Yes, but you cannot do that with a vector operator. $\nabla\times\vec A$ is not $-\vec A\times\nabla$.
There’s a page of useful looking identities and their derivations at https://en.m.wikipedia.org/wiki/Vector_calculus_identities, but I do not see any that apply easily here.

 

[pasmith]

Homework Statement:: As the title says, how can I get this equation?
Relevant Equations:: tensor analysis

$(\nabla\times\vec B) \times \vec B=\nabla \cdot (\vec B\vec B -\frac 1 2B^2\mathcal I)-(\nabla \cdot \vec B)\vec B$
$\mathcal I$ is the unit tensor

Suffix notation is generally the best method (this being a more efficient form of "show that each cartesian component of the left hand side is equal to the corresponding cartesian component of the right hand side").
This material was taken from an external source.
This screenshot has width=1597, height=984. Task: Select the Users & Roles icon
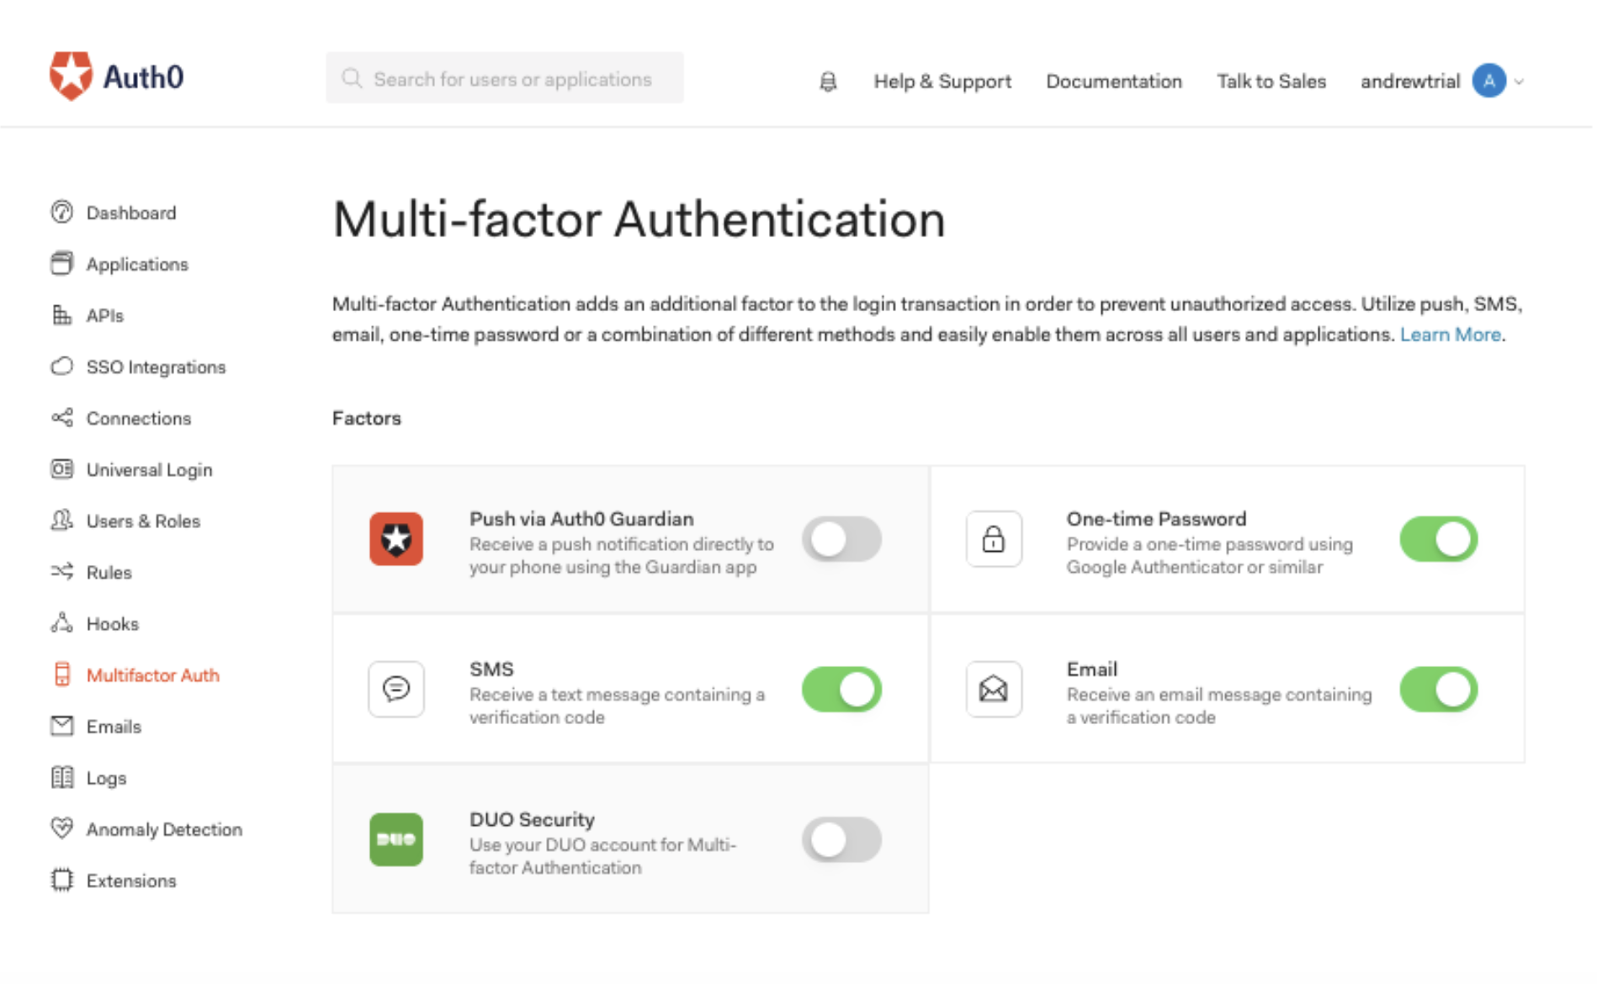(62, 521)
In particular, $$\mathcal{I}_{ij} = \delta_{ij} = \begin{cases} 1 & i = j \\ 0 & i \neq j \end{cases}$$ and
$$(\mathbf{a} \times \mathbf{b})_i = \epsilon_{ijk}a_jb_k$$ where $$\epsilon_{ijk} = \begin{cases} 1 & \mbox{(i,j,k) is an even permutation of (1,2,3)} \\ -1 & \mbox{(i,j,k) is an odd permutation of (1,2,3)} \\ 0 & \mbox{otherwise}\end{cases}$$ together with the identity $$\epsilon_{ijk} \epsilon_{kpq} = \delta_{ip}\delta_{jq} - \delta_{iq}\delta_{jp}$$

 

[etotheipi]

Yes, but you cannot do that with a vector operator. $\nabla\times\vec A$ is not $-\vec A\times\nabla$.
There’s a page of useful looking identities and their derivations at https://en.m.wikipedia.org/wiki/Vector_calculus_identities, but I do not see any that apply easily here.
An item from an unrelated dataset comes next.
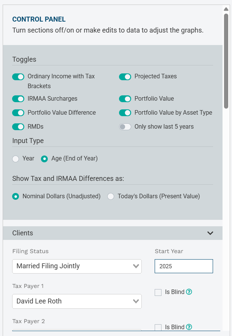This screenshot has height=336, width=232.
Task: Toggle off the RMDs switch
Action: pos(18,126)

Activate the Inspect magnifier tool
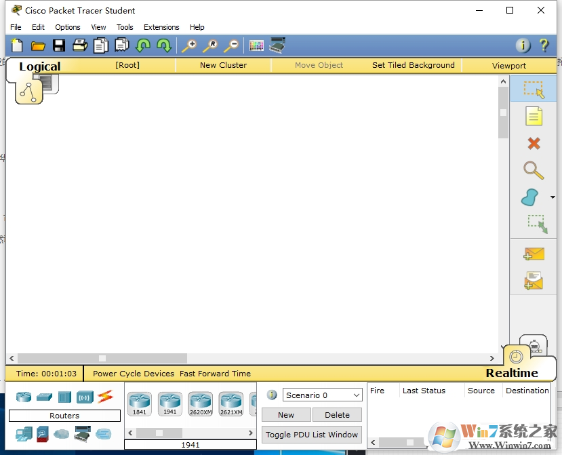(x=534, y=171)
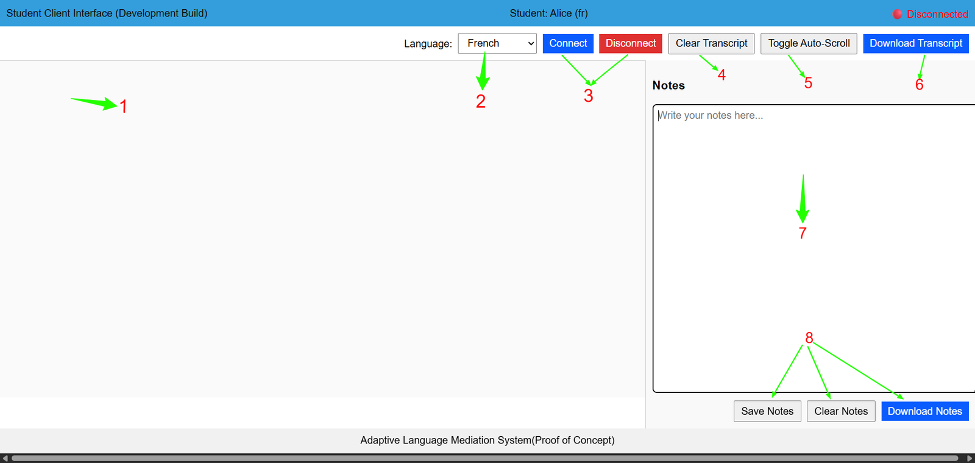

Interesting, you're right! My previous, naïve, view was that so long as you work with Cartesian components then it's generally safe to treat $\nabla \equiv \begin{pmatrix} \frac{\partial}{\partial x} & \frac{\partial}{\partial y} & \frac{\partial}{\partial z} \end{pmatrix}^T$, however you are certainly correct that it doesn't work here, considering that the order of the $\frac{\partial}{\partial x_i}$ and the $A_j$ definitely matters.

In that case, I'll step back and see how yourself and @pasmith approach the problem, for fear of misleading the OP. Working with the components as mentioned in #5 seems like a good idea!